„All’Italiana“ hat Peter Wallinger die beiden „Sommerlichen Serenaden“ der Süddeutschen Kammersinfonie Bietigheim, in Sachsenheim und Lienzingen am Wochenende überschrieben. In zwei der vier Violinkonzerte von Antonio Vivaldis „Die vier Jahreszeiten“ gab Maryana Osipova ihr umjubeltes Debüt als Solistin der SKB.

Die Süddeutsche Kammersinfonie Bietigheim beim Auftritt in Sachsenheim Foto: Alfred Drosse

SACHSENHEIM/BIETIGHEIM/LIENZINGEN. Besser hätten die Bedingungen kaum sein können: Das aktuelle Hochdruckgebiet Cigdem sorgte dafür, dass die beiden als „Sommerliche Se­renade“ angekündigten Konzerte der Süd­deutschen Kammersinfonie Bietigheim (SKB) am vergangenen Wochenende zumindest dem ersten Teil des Formattitels vollumfäng­lich gerecht wurden: Mehr Sommer geht kaum.
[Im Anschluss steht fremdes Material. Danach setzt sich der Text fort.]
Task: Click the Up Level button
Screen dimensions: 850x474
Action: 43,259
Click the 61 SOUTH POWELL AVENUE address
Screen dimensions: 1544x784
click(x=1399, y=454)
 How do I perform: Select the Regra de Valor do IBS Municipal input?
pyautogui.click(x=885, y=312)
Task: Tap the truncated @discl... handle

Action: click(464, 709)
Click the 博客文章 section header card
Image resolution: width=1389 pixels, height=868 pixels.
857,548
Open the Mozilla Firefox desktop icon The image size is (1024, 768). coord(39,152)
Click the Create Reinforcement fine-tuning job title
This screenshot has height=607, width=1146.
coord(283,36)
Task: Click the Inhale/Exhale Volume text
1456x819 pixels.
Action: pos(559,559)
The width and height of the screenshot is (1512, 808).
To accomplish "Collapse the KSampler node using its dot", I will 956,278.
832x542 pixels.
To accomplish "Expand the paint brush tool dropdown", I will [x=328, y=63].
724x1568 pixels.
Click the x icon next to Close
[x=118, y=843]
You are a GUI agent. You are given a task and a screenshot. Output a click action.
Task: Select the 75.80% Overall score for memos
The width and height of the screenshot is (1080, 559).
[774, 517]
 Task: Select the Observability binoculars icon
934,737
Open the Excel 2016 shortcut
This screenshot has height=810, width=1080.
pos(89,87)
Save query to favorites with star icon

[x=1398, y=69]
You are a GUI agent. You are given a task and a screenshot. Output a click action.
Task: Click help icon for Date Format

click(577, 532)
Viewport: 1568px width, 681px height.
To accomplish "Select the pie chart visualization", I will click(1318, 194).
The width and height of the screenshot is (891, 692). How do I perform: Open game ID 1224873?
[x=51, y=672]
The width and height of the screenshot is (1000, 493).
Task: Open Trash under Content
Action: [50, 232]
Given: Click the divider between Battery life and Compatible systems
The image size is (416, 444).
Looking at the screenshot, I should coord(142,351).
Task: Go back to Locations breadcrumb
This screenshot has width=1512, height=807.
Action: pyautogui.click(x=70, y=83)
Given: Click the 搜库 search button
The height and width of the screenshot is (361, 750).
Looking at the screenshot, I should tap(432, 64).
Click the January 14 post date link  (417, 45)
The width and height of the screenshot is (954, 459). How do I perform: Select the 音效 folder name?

Dem entsprechend präsentierte sich der Innenhof des Sachsenheimer Wasser­schlosses am Samstagabend komplett aus­verkauft, gut besucht war auch die Matinee in der Lienzinger Frauenkirche tags darauf.
lm Vergleich zum trutzigen Turm der Pe­terskirche ragt deren schlanker Dachreiter wie ein Zahnstocher empor: Als Friedhofska­pelle am Ortsrand hat die einstige Marien­wallfahrtskirche den wechselhaften Lauf der Zeiten relativ unbeschadet überdauert – zur weitgehend im Originalzustand erhaltenen spätgotischen Bausubstanz gehört auch die auf 1482 datierte, mit einem Gebet, Ranken und Girlanden geschmückte Holzdecke des Tonnengewölbes über dem Kirchenschiff, die zu den bemerkenswerten akustischen Quali­täten des außerordentlich stimmungsvollen Raums nicht unwesentlich beiträgt.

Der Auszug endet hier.